40. Reeks van zeven Landschapsverdures met jachtvoorstellingen uit de Metamorfosen van Ovidius
De zeven kleinfigurige scènes op deze reeks landschapsverdures hebben betrekking op drie verhalen uit de Metamorfosen van Publius Ovidius Naso die de jacht als gemeenschappelijk thema hebben. De twee brede wandtapijten hebben voorstellingen met de jacht op het Calydonische everzwijn door Meleager en Atalanta en van de overige, smallere wandtapijten zijn vier met de geschiedenis van Cephalus en Procris en één met Venus en Adonis tijdens de jacht.1
De wandtapijten werden in 1980 verworven voor de inrichting van de grote eetzaal (nu bekend als 'Oude eetzael') van Paleis Het Loo, dat oorspronkelijk de functie van jachtslot had.

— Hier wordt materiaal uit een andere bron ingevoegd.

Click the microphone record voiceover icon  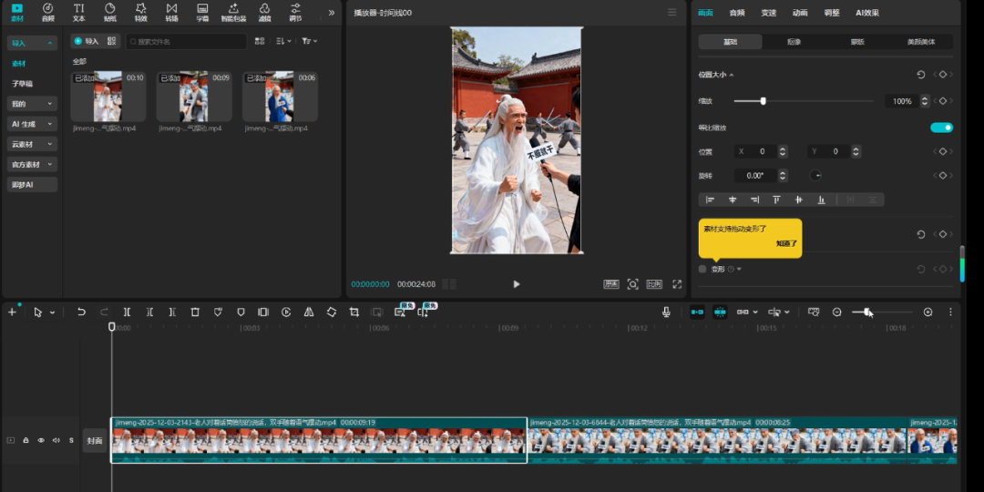(666, 312)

In deze ruimte bevonden zich vroeger zeven geschilderde wandbehangsels van landschappen met jachttaferelen.2 Uit de inventaris van de inboedel van huis Het Loo uit 1713 blijkt dat er zich toen in andere ruimten reeksen landschapsverdures en wandtapijten met voorstellingen uit de Metamorfosen van Ovidius bevonden, onder meer vervaardigd in Brussel en Oudenaarde. Ook was er een reeks met het verhaal van Meleager en Atalanta: 'Oudenaerse tapijten zijnde de historie van Meleager'.3
Cat. 40-a-g werden vervaardigd in Antwerpen. Ze zijn voorzien van boorden van hetzelfde type dat voorkomt rond reeksen wandtapijten met het Leven van Caesar Augustus en met de Geschiedenis van Numa Pompilius, waarvan bekend is dat ze meerdere malen tussen 1669 en 1678 werden geleverd door Jan Francisco Cornelissen uit Antwerpen.4 Een voorbeeld van een wandtapijt met grotendeels hetzelfde type boorden als cat. 40-a-g, uit het Leven van Caesar Augustus, is in Museum Prinsenhof Delft.5 In de documenten met betrekking tot het werk van Cornelissen werden nog geen verwijzingen gevonden naar de reeks landschapsverdures met taferelen uit de Metamorfosen.6
Jan Francisco Cornelissen werkte nauw samen met de in die tijd belangrijkste werkplaats in Antwerpen van Michiel en Philips Wauters, de broers van zijn vrouw Maria. Na de dood van Cornelissen in 1678 en van Michiel en Philips Wauters in 1679 werd de werkplaats van de familie voortgezet onder leiding van Maria Anna Wauters, de oudste dochter van Michiel.7 Er zijn echter geen aanwijzingen dat er toen nog landschappen met kleinfigurige scènes uit de Metamorfosen werden uitgevoerd met het boordtype van Jan Francisco Cornelissen.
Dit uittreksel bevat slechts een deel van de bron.